Cardiac fibrosis is a major contributor to diastolic and systolic dysfunction for millions of heart failure patients. Unfortunately, current prediction and control over cardiac fibrosis are lacking due in part to complexity within collagen regulation networks, and in part to patient-to-patient variabilities in the biochemical and mechanical cues that regulate collagen turnover. Our overarching hypothesis is that computationally integrating multiple biochemical and mechanical signaling pathways (rather than a single biomarker) will enable personalized fibrosis risk predictions and improved therapy selection. In preliminary work, we have developed two unique, large-scale network models spanning critical collagen regulation processes: a cardiac fibroblast intracellular signaling network and an extracellular collagen-MMP-TIMP interaction network. For the proposed work, we will integrate the intracellular and extracellular network models with new cell culture experiments, existing animal experiments, and existing patient datasets in order to test the model?s ability for predicting cardiac fibrosis across patient-specific variabilities. We have assembled a team of investigators with expertise spanning computational modeling, in vitro bioreactors, advanced microscopy, fibroblast and matrix biology, clinical assessment and treatment of heart failure, and biostatistical analysis, in order to accomplish the following aims:
Aim 1 A will test the model-predicted hypothesis that mechanical loading can sensitize, desensitize, and reverse fibroblast signaling responses to biochemical cues;
Aim 1 B will test the hypothesis that mechanical loading can increase and decrease MMP-mediated collagen degradation in an isoform-specific manner;
Aim 2 will integrate the intracellular and extracellular network models and test model-predicted matrix turnover dynamics against cardiac fibrosis time-courses available in the literature;
and Aim 3 will test model-based prognosis across patient- specific chemo-mechano-contexts. Successful completion of this work will (1) uncover fundamental biological understanding of chemo-mechano-interactions regulating collagen remodeling, and (2) produce a publicly available computational model capable of predicting cardiac fibrosis given a personalized chemo-mechano- context. Our follow-up work will utilize this model for computational drug screens to improve current therapy selection for patient-specific conditions and to discover novel therapeutic targets for controlling tissue fibrosis.

Exercise directions.
Extend the cardiac fibrosis abstract, starting after its final sentence. The rows have no connection to the cardiac fibrosis abstract.

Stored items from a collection
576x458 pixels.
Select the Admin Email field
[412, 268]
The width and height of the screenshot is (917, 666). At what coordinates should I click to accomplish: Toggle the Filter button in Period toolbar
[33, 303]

Response to this exercise.
Cardiac fibrosis refers to an excessive buildup of extracellular matrix in the heart, which can contribute to the development of heart failure. Controlling cardiac fibrosis is very difficult due to a complex matrix regulation system and large variabilities between different patients. We are developing and testing computational models that can run personalized simulations using patient-specific measurements of biochemical and mechanical conditions, so that we can better predict which patients will develop more fibrosis and predict which patients will respond best to which therapies.